We might conclude that Taylor also wrote his book to support his “own fragile sense of security and self-respect.” However, he explains that the reason is not to convince anyone of the Christian faith, but instead to reassure those who, like himself,
• “Have found in God, and in Jesus Christ, a proposed solution to the human dilemma to which they have made, with varying degrees of confidence, a commitment. At the same time they have been blessed and cursed with minds that never rest. They are dissatisfied with superficial answers to difficult questions, willing to defend faith, but not its misuse…Their relationship to this [church] subculture is complex, and only partly conscious, and they are both indebted to it and victimized by it.” (11)
Is Taylor’s problem the result of “difficult questions” or the wrong presuppositions, the wrong starting point? Has he started buttoning his shirt with the wrong button, finding that every subsequent button is in the wrong hole? Of course, the mind is experienced as a “curse” whenever our worldview fails to congeal, leaving us in confusion and resenting the professed assurance of others. Sometimes the resulting dissonance represents a failure in reconciling the “dissonant” elements of the faith; sometimes it’s a matter of failing to reconcile our faith with the prevailing culture. Which way do we go? Do we reconcile the Bible with itself and then find ourselves even more at odds with the culture? Or do we try to reconcile those most central and important parts of the Gospel with our public lives and leave aside some of the harder edges of Biblical revelation?

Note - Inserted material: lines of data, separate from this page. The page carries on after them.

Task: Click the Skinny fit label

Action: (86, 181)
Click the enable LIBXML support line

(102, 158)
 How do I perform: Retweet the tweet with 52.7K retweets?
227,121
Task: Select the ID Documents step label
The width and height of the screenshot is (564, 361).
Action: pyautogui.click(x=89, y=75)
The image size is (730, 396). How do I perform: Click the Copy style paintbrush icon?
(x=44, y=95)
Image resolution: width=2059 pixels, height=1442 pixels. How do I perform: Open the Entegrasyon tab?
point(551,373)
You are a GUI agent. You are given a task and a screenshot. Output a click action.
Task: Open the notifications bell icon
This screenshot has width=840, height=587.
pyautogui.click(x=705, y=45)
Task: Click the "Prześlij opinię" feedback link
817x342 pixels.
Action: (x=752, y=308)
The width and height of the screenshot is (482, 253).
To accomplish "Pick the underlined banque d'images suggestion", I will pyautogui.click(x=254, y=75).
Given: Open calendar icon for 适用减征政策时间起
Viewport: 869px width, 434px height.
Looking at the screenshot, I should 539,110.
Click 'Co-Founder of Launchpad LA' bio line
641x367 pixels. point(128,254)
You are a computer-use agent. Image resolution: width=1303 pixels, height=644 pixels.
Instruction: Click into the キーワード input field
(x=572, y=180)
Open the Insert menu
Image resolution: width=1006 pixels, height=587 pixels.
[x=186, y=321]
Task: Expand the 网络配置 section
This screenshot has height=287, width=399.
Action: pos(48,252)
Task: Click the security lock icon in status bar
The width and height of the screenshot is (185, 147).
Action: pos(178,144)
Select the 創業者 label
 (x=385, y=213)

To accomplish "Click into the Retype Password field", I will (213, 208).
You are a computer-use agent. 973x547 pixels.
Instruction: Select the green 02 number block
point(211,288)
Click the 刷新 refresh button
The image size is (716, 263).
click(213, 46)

A common strategy emphasizes the “spiritual” and personal aspects of the faith, those parts that can be reconciled with our public lives and secular culture. Often, this conceptualization divides life into two non-overlapping or non-competing orbs of influence. The spiritual orb pertains to what I do at home and in church. It’s about faith and worship. The other orb is the public one, which involves science and provable facts. Since the faith isn’t “provable,” it’s to remain private, until someone asks us about it. Then, our defense largely revolves around sharing our own personal experiences, rather than evidences and proofs. It also entails some degree of conformity to secular norms – evolution is a fact, we can marry whomever we want, and Islam doesn’t pose a threat since they will become secularized as the rest of us.
There is going to be cognitive struggle with whatever strategy we adopt. Although the latter solution is culturally more comfortable, it has its own problems. The conceptualization of non-overlapping orbs of life is highly artificial. For one thing, in both orbs, value judgments are part of every decision we make – whether we’re conscious of them or not – and Christian values and beliefs aren’t the same as secular values. When the orbs collide – and they will – this means dissonance. Here are some other costs of this latter option:
1. Peace with the world is enmity with God. By reconciling our faith with the secular world, we heighten the conflicts within our own Christian worldview. This will only cause greater discomfort with the message we hear from our pulpits. Younger Christians are leaving the more traditional churches in hope of finding a message or theology in more seeker-sensitive churches with which they can experience affirmation. This includes finding relationships with more like-minded people.
2. Certainty is undermined. These conflicts aren’t resolved by finding more affirmative churches. They reappear whenever we pick the Bible or even turn to God in prayer.
3. The secular formulation of non-competing orbs marginalizes and silences Christianity. How could it not! If Christianity is no longer about proof and certainty – and these belong only to the orb of science and provable facts – then there isn’t much to say in defense of the faith or even in defense of our Christian values and opinions if they conflict with secular norms. Our tendency will therefore be to adopt values which we can vocalize or else suffer marginalization.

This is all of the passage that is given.